• _Tasks to complete_
1. In the profile of Andrew Murano, where did the interview take place?
2. Restate the stretch of the Murano profile from "Of course, the" through "Murano's strong suit.", renaming "Murano" as "Andrew".

• _Extract_
• • • • • • •

Beyond the Mat: Andrew Murano

Beyond the Mat: Andrew Murano

Tim Jackson, the Head Editor of the school newspaper, has agreed to join the wrestling program for a season-long series of articles highlighting the program and it's wrestlers through stories from both on and off the mat.  Tim has put together an extensive series of article topics. Below is the eighth story in the series.

We sat down across from one another in the Steinman College Center for our interview and the first words out of Andrew Murano's mouth were, "It's so great you're doing this, we appreciate everything you're doing. Is this something you enjoy?"

Of course, the answer is yes. I actually love writing, particularly when the subject is one that I am invested in and passionate about. Writing for the wrestling team certainly qualifies. However, the point is not that I love writing, nor is it to toot my own horn so to speak. Rather, the point is to illustrate what kind of person Murano is.

Sitting down to talk about him and for him to speak about his accomplishments, the first words out of Murano's mouth concerned my happiness and whether or not I enjoyed what I was doing. His personality lends itself to interaction with others. Working with and pleasing people is Murano's strong suit.

I suggested the term "people person," and Murano seemed to take a liking to it right off the bat.

"I'm definitely big into interacting with people," Murano said. "I'm always about saying hi to people on the street and even if I've never met them, just getting to know them and saying hi to them. I like that classification. I'm definitely a people person. That's kind of something I want to hone in on later after college. I haven't really found that profession yet, but I'd like to find something that suits my personality as being a people person."

Murano, who is in the middle of his second season wrestling for F&M, has always placed a high emphasis on charity, pleasing others, and working to ensure that everyone who crosses his path leaves feeling a little bit better. Talking with him just for those 15 minutes, he struck me as another Colin Ely. In other words, Murano takes pride in hearing that others left a conversation with him feeling better than they did before they began speaking with him.

• • • • • • •

Stored data:
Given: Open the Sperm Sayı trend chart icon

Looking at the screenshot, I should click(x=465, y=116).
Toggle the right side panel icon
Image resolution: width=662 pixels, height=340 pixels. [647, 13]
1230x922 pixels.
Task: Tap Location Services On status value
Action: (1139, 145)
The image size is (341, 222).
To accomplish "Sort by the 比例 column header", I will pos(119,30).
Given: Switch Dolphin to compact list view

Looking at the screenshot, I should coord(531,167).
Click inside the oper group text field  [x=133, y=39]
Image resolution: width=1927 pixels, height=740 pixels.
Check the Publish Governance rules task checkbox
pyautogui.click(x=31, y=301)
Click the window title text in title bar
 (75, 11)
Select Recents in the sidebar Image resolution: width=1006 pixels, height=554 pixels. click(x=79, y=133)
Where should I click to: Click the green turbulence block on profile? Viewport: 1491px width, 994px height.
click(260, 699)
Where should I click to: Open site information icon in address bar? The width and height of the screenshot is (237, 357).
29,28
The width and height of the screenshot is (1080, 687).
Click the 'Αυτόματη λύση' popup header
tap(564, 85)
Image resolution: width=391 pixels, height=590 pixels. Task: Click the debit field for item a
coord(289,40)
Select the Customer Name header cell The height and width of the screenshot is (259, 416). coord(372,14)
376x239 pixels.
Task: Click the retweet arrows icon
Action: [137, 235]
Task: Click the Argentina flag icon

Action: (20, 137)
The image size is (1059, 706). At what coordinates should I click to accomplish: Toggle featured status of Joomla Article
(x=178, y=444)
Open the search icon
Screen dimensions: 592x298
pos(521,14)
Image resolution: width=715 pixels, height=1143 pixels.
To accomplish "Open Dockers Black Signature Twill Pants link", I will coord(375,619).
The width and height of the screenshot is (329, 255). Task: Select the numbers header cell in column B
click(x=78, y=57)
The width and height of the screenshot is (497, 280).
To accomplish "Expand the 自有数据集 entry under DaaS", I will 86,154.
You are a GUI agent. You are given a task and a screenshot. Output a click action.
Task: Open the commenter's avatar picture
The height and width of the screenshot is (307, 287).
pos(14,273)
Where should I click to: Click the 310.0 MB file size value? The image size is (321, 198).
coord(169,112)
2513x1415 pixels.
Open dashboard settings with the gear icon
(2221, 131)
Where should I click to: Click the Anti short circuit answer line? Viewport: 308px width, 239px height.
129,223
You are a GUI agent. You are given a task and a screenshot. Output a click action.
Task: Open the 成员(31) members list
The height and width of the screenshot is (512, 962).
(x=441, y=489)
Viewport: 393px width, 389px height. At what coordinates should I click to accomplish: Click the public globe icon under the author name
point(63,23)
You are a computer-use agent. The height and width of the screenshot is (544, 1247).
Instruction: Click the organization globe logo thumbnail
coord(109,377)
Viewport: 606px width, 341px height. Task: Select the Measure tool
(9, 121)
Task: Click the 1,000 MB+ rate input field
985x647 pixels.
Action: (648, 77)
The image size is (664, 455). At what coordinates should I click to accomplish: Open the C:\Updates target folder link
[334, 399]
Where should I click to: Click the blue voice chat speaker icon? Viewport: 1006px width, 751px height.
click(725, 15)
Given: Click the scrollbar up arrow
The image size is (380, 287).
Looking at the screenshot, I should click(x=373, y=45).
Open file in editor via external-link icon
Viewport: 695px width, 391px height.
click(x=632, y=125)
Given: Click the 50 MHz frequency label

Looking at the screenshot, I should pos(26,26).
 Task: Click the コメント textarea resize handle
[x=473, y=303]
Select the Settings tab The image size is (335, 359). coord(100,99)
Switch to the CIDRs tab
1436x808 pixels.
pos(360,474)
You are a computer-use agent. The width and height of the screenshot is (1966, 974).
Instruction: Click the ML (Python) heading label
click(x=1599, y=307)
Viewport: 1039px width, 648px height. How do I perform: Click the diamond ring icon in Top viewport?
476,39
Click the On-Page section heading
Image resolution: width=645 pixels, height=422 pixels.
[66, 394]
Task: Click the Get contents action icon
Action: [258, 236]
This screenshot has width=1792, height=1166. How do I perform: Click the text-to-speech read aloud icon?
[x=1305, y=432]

• • • • • • •

• _Complete answers_
1. It took place in the Steinman College Center.

2.
Of course, the answer is yes. I actually love writing, particularly when the subject is one that I am invested in and passionate about. Writing for the wrestling team certainly qualifies. However, the point is not that I love writing, nor is it to toot my own horn so to speak. Rather, the point is to illustrate what kind of person Andrew is.

Sitting down to talk about him and for him to speak about his accomplishments, the first words out of Andrew's mouth concerned my happiness and whether or not I enjoyed what I was doing. His personality lends itself to interaction with others. Working with and pleasing people is Andrew's strong suit.